There are still a few days left for funding deals to be announced in 2011 but it is already clear that 2011 will be a record year. $672.8m has been invested in open source-related vendors in 2011, according to our preliminary figures, an increase of over 48% on 2010, and the highest total amount invested in any year, beating the previous best of $623.6m, raised in 2006.

Following the largest single quarter for funding for open source-related vendors ever in Q3, Q4 was the second largest single quarter for funding for open source-related vendors ever, as $230.4m was invested in companies including Cloudera, Hortonworks, and Rapid7.

As with Q3, however, the list of vendors presents us with something of an existential dilemma, as we see an increasing amount of activity by what we have referred to as ‘complementary vendors’ – those that are dependent on open source software to build their products and services, even though those products and services may not themselves be open source – as opposed to open source specialists.

The list of complementary vendors has grown rapidly in 2011, particularly around projects such as OpenStack and Apache Hadoop. If we examine the figures in more detail we find that over 30% of the funding raised in 2011 was raised by complementary vendors, compared to just 4% in 2006.
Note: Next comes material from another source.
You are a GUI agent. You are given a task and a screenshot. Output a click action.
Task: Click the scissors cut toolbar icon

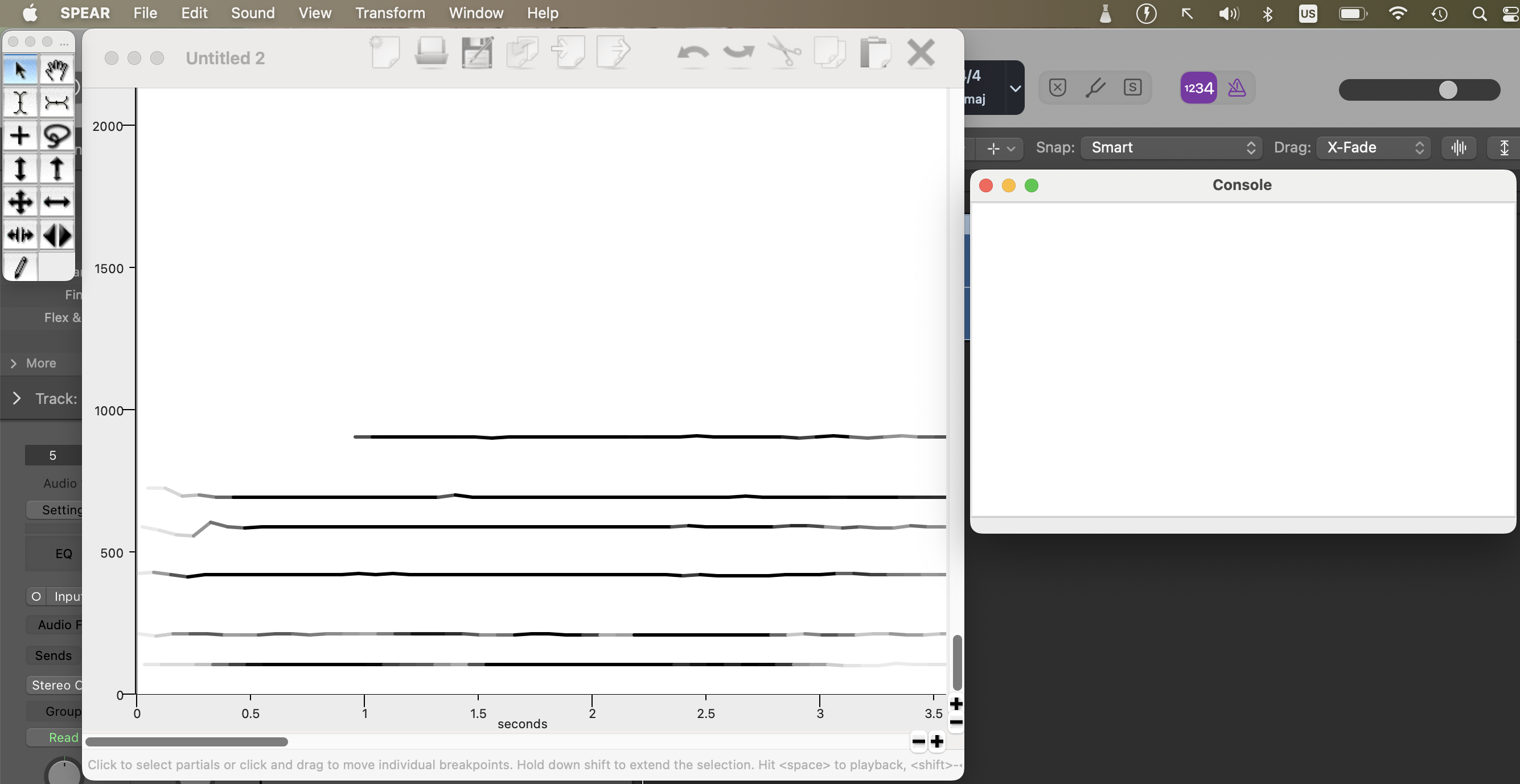point(784,53)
In fact, as the chart below indicates, VC funding for specialist open source vendors in 2011 was actually less than that in 2006 and 2008, and only marginally up on 2010, when again just 4% of funding went to complementary vendors.

The low amount of funding for complementary vendors in 2010 shows that the significance of complementary vendors is not growing at a constant rate, although for reasons that will become clear when we publish a follow-up post on the latest trends regarding the engagement of vendors with open source projects, we do expect that the proportion of funding related to complementary vendors is more likely to increase in the future, rather than decline.

This has implications for the ongoing trends related to open source software licensing, as covered yesterday. Examining our database of over 400 open source-related vendors – funded and unfunded, complementary and specialist – indicates that specialist vendors are much more likely to engage with projects using strong copyleft licenses than complementary vendors.

Specifically, our data indicates that 55% of open source specialists have engaged with projects that use strong copyleft licenses, while just 20% have engaged with projects with non-copyleft licenses. In comparison, 38% of complementary vendors have engaged with projects with non-copyleft licenses, compared to 24% that have engaged with projects with strong copyleft licenses.

Will will take a more detailed look at the trends related to the engagement of vendors with open source projects in the concluding part of this series of posts.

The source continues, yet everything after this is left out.